Dad’s Hats

Have you ever bought a whole knitting or crocheting book for a single pattern? Did you feel like you got your money’s worth when you did that? Would you believe me if I told you I have and I did?

I have no memory of my father with hair. I’ve seen pictures, sure, but in my living memory my father has always been bald. However, that’s not the image of my father that lives in my mind either. He always wears hats. In the summer, it’s ball-caps, and in the winter, cheese-cutter hats.

Dad in his crocheted cheese-cutter hat

People raise their eyebrows at me when I call them this. I don’t know where the name came from. It’s what he and my grandfather always called them, so I assume it’s the German term. They’re also called “flat caps,” “newsboy hats,” or “driving caps.” Whatever you call them, my dad wears them all the time for half of the year.

Now, one of my favorite pastimes is browsing the craft sections of bookstores; the perfect merger of two of my favorite things. High-school Emma was doing this one day and came across the new Debbie Stoller book: Son of Stitch and Bitch. I hadn’t yet noticed a distinct absence of patterns for the male gender, but Debbie Stoller was the knitting celebrity at the time. So I flipped through the pages.

And that’s where I found the Lidsville pattern: a crocheted cheese-cutter hat. At the time, I didn’t regularly knit, which most of the designs in the book were, but I needed that Lidsville pattern. I shelled out my tips from my hostess job and took it home.

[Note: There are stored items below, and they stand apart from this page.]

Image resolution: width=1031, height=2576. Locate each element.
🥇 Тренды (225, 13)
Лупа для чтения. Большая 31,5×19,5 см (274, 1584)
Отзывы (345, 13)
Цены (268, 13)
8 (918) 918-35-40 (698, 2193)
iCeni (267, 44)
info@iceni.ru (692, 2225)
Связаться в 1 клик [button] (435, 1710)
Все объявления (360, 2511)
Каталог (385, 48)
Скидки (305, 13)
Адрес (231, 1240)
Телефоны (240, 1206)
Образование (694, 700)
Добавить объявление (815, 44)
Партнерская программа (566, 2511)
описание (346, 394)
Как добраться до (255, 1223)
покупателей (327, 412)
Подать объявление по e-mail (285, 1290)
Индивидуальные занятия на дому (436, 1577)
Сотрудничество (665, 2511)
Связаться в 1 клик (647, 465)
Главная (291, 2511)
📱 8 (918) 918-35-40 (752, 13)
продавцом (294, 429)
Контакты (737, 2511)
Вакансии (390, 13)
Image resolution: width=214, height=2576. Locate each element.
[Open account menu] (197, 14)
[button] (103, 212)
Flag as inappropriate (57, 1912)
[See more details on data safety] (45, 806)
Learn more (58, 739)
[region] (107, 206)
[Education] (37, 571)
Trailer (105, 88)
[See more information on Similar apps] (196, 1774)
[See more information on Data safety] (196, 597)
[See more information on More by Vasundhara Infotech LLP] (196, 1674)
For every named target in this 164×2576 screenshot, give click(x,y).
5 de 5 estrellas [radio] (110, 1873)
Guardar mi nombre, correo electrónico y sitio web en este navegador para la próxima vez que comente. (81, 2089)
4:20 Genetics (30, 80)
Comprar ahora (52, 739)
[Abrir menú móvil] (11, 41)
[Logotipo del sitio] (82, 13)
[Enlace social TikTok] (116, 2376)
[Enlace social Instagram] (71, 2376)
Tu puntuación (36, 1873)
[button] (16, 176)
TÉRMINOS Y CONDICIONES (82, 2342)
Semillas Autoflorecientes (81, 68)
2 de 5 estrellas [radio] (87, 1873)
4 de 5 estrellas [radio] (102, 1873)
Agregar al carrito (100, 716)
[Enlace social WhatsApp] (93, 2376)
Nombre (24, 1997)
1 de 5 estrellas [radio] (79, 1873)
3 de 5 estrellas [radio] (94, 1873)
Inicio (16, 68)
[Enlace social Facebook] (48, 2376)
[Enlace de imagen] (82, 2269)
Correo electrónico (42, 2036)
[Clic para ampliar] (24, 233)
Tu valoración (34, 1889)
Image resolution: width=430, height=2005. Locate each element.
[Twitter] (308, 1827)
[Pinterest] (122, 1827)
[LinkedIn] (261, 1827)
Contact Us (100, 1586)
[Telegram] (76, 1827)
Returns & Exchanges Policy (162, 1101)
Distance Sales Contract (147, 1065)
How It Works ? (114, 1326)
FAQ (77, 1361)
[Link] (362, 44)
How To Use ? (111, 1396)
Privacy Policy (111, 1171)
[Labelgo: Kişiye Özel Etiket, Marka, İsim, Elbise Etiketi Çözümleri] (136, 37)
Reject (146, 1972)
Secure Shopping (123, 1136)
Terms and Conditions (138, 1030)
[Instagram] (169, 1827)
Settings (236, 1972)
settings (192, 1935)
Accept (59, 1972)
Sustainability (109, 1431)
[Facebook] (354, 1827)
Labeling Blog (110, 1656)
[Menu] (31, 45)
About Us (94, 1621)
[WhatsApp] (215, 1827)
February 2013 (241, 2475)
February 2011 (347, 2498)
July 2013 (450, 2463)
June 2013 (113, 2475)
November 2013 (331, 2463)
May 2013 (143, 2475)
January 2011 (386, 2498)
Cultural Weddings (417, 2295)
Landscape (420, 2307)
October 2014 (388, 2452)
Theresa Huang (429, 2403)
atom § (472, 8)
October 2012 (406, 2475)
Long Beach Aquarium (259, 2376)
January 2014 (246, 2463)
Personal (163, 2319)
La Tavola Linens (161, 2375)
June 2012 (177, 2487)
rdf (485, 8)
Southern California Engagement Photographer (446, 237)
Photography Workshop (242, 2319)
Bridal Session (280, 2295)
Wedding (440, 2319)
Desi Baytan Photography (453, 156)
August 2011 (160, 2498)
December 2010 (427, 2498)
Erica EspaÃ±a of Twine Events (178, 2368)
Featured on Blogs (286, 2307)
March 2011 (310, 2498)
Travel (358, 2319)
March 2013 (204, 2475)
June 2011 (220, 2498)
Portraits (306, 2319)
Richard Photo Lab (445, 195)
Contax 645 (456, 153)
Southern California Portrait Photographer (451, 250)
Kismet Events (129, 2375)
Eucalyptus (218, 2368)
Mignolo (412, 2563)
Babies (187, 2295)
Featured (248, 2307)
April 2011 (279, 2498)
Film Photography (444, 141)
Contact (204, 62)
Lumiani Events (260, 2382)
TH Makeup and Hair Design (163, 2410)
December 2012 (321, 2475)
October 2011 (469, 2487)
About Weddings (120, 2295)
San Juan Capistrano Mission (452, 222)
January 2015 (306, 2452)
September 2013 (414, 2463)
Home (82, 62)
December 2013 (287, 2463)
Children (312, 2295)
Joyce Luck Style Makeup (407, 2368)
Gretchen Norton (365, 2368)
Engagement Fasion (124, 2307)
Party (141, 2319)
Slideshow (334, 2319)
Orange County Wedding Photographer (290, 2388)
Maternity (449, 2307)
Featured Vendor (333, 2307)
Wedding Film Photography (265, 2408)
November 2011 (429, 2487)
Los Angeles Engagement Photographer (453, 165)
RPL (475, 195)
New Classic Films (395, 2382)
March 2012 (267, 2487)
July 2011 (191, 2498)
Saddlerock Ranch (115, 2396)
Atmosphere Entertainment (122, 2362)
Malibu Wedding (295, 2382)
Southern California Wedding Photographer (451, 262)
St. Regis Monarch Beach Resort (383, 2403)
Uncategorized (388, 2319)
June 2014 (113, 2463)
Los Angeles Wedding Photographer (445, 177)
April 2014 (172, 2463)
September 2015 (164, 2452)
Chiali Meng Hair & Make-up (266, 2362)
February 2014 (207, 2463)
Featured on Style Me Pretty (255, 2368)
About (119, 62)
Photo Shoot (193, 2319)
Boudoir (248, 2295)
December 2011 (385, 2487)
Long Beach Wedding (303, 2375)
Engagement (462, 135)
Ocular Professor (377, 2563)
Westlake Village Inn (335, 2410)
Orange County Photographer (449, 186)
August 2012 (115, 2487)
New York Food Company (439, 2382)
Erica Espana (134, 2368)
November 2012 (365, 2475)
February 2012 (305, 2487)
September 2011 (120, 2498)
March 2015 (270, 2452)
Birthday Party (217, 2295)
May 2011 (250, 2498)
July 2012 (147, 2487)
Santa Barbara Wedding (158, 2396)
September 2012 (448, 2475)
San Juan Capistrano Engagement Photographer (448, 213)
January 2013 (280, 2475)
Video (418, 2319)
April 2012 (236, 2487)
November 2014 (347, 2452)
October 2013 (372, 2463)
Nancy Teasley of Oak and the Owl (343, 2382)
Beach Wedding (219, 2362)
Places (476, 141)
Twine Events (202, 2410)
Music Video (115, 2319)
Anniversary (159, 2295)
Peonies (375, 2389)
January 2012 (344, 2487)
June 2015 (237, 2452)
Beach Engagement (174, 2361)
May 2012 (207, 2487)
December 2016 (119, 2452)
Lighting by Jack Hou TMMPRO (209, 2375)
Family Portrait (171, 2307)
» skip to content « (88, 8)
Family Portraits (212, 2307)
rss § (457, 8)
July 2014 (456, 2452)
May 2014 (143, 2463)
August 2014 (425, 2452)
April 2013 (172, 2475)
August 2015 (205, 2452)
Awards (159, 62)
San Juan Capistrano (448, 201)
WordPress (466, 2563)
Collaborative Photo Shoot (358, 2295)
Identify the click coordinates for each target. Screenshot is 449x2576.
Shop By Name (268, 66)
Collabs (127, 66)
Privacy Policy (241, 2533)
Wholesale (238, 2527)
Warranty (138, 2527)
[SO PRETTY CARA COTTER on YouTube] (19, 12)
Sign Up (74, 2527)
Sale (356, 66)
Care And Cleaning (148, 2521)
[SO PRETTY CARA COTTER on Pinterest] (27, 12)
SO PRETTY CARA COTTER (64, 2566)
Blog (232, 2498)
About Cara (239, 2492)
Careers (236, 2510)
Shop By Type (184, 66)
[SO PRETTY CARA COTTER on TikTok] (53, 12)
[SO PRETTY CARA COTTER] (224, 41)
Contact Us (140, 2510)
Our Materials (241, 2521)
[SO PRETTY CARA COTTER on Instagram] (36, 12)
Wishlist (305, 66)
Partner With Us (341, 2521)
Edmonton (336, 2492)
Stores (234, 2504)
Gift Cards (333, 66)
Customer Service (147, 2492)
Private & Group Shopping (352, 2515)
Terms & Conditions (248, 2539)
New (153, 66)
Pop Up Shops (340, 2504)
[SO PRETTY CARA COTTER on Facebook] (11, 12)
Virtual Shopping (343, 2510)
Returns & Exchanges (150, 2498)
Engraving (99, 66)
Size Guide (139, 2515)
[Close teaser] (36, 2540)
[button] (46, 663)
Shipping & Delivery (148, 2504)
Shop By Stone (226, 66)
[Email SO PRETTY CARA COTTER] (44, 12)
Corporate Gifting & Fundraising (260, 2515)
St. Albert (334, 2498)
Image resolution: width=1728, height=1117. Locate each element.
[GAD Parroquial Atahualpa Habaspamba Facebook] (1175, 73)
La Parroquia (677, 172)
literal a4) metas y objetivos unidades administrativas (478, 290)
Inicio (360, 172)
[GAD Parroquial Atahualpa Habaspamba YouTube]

Fast-forward to now. I do regularly knit. Have I used any other design out of this book? I sure have not. What I have done since then is made at least fourteen of these hats. Dad has them in a range of colors and materials, and he loves and wears all of them. In this instance, purchasing the book for one pattern was well worth it.

As I said in my post earlier this week, he got another one for his birthday this year. The yarn is a silk and yak blend, and the color is called “Grumpy, Old Troll.” That describes him to a T, I say with all of the love in my heart.

Happy Birthday to Dad, and I hope you all are doing well.

4 thoughts on “Dad’s Hats

  1. I love that photo of your father! My daddy was the same way. He would wear a hat like that. I knew it as an Ascot hat (or Askit as he would say with his mid-west accent). In the summer it was his USS Intrepid ball cap. Isn’t it funny what we remember? I bought Debbie Stoller’s book and knit one pattern. Funny enough, it was a hat too. The Half Pipe hat. That was a fun book!